Bugün, sabah havanın güzel başlamasıyla beraber en korktuğum soruyla karşı karşıya kaldım. "Eeee nereye gidiyoruz?" Gerçekten bir pazar günü en çok korktuğum soru bu zira ben evde uyuyakalmak, gazete okumak, tatlı yerken tekrar uyuyakalmak, uyurken de uyuyakalmak istiyorum. Ama tabii ki öyle olmadı ve bu "Nereye gidiyoruz?" sorusunu sevgili, arkadaş, koca ve bunun gibiler sordu sanıyosanız onda da yanıldınız. Sorunun cevabı çok korkunç oldu, çünkü annem bi' gazetenin verdiği "Kız Kulesi'nin bilmemnesi" isimli masal kitabına bakarken, "Kız Kulesi'ne gidelim!" buyurdu. Ve macera burda başladı.

_Verilen görev_
Kız Kulesi yazısının bir kısmını yeniden yaz: "Bugün, sabah havanın" sözlerinin geçtiği yerden başla, "macera burda başladı." sözlerinden sonra dur. Bu kısımda "pazar günü" yerine "cumartesi günü" kullan.

[Metin ve öğeler için işaretleme kayıtları]
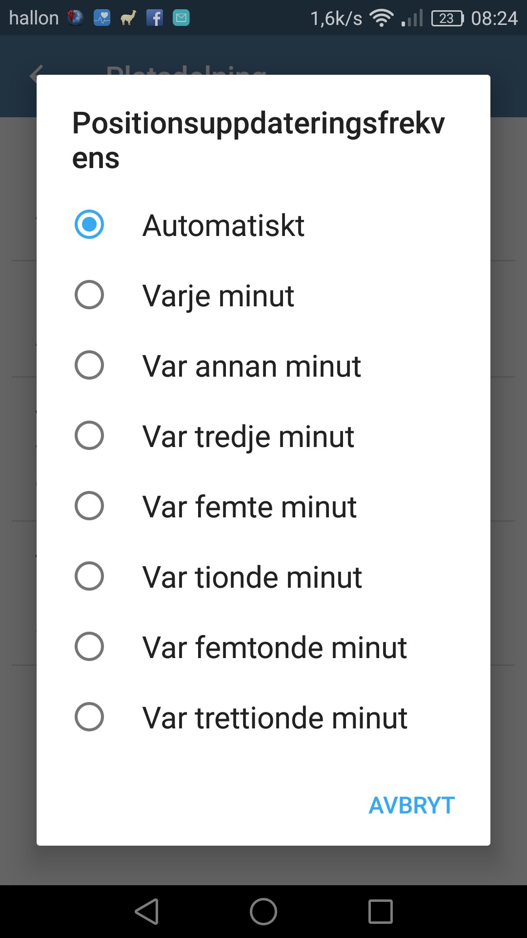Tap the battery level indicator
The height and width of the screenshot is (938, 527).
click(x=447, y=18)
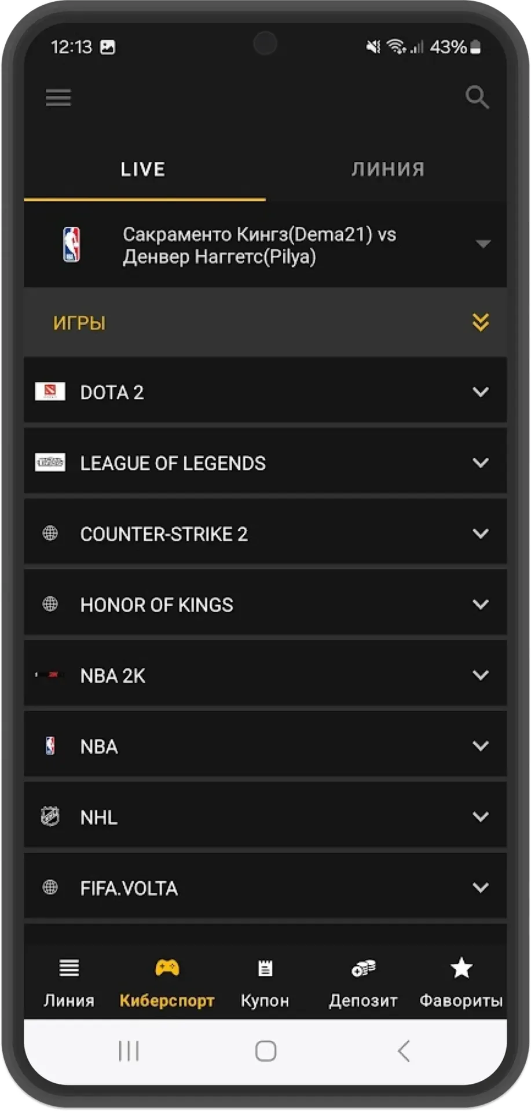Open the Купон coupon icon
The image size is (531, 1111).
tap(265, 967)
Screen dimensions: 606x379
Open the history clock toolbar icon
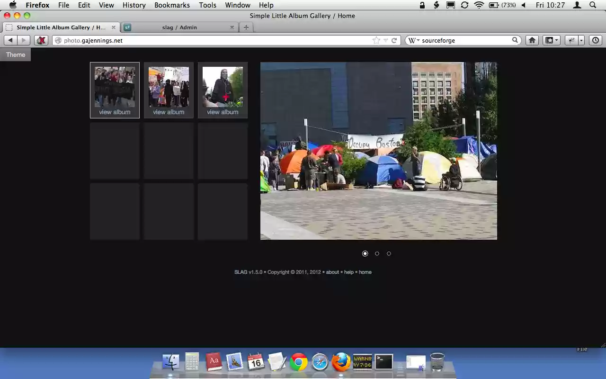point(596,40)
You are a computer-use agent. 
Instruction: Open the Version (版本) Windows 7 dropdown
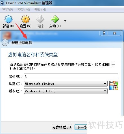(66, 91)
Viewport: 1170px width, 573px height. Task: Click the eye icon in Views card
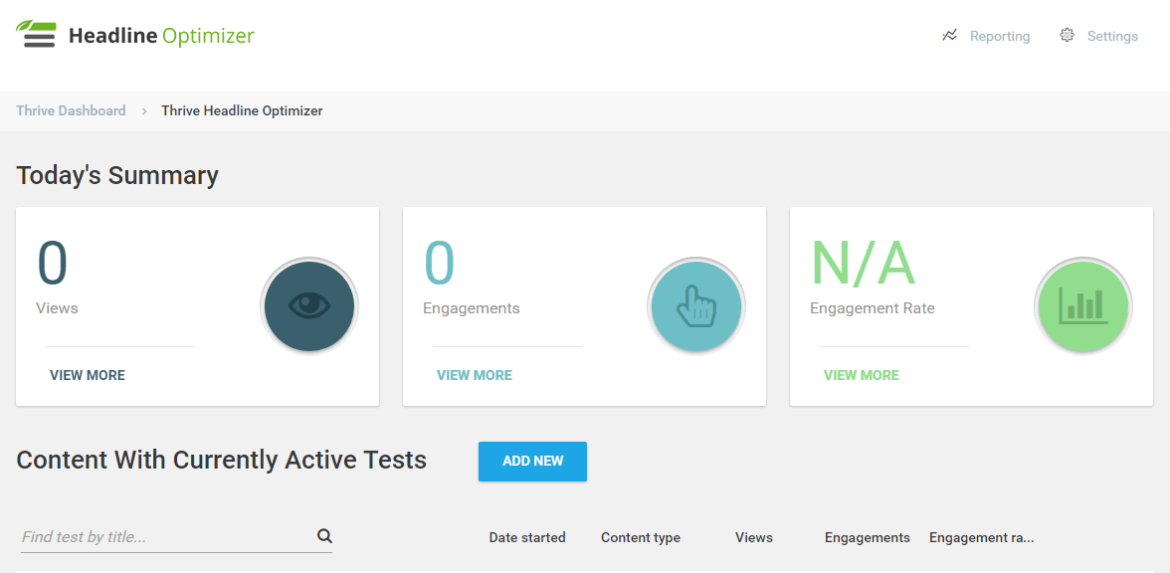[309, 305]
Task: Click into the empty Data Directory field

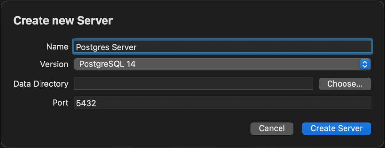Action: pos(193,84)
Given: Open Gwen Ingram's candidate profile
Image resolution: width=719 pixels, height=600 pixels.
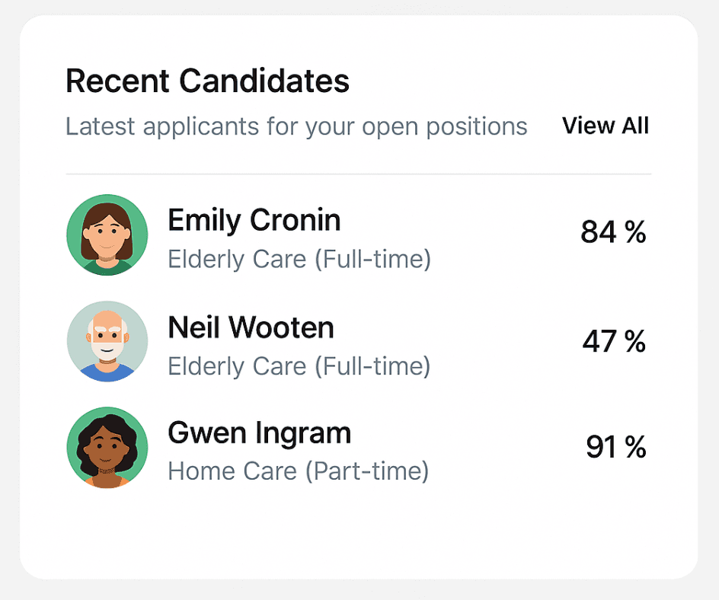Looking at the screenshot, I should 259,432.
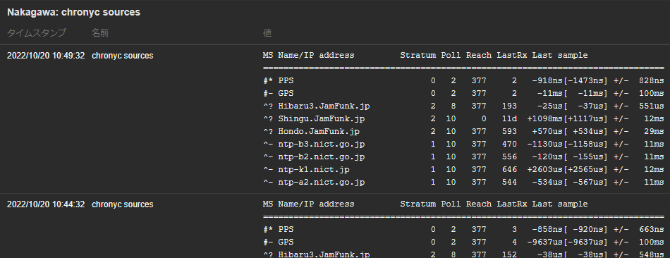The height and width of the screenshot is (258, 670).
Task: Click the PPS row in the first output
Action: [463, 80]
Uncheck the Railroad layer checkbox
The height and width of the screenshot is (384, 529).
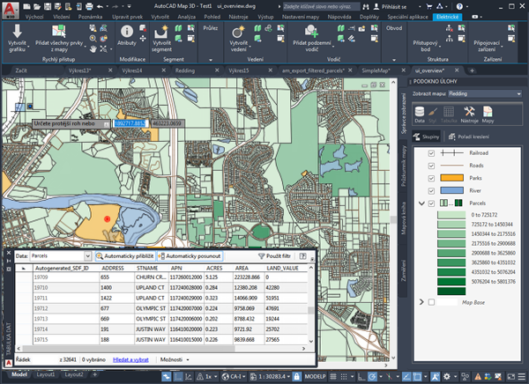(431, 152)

_Tam çözüm_
Bugün, sabah havanın güzel başlamasıyla beraber en korktuğum soruyla karşı karşıya kaldım. "Eeee nereye gidiyoruz?" Gerçekten bir cumartesi günü en çok korktuğum soru bu zira ben evde uyuyakalmak, gazete okumak, tatlı yerken tekrar uyuyakalmak, uyurken de uyuyakalmak istiyorum. Ama tabii ki öyle olmadı ve bu "Nereye gidiyoruz?" sorusunu sevgili, arkadaş, koca ve bunun gibiler sordu sanıyosanız onda da yanıldınız. Sorunun cevabı çok korkunç oldu, çünkü annem bi' gazetenin verdiği "Kız Kulesi'nin bilmemnesi" isimli masal kitabına bakarken, "Kız Kulesi'ne gidelim!" buyurdu. Ve macera burda başladı.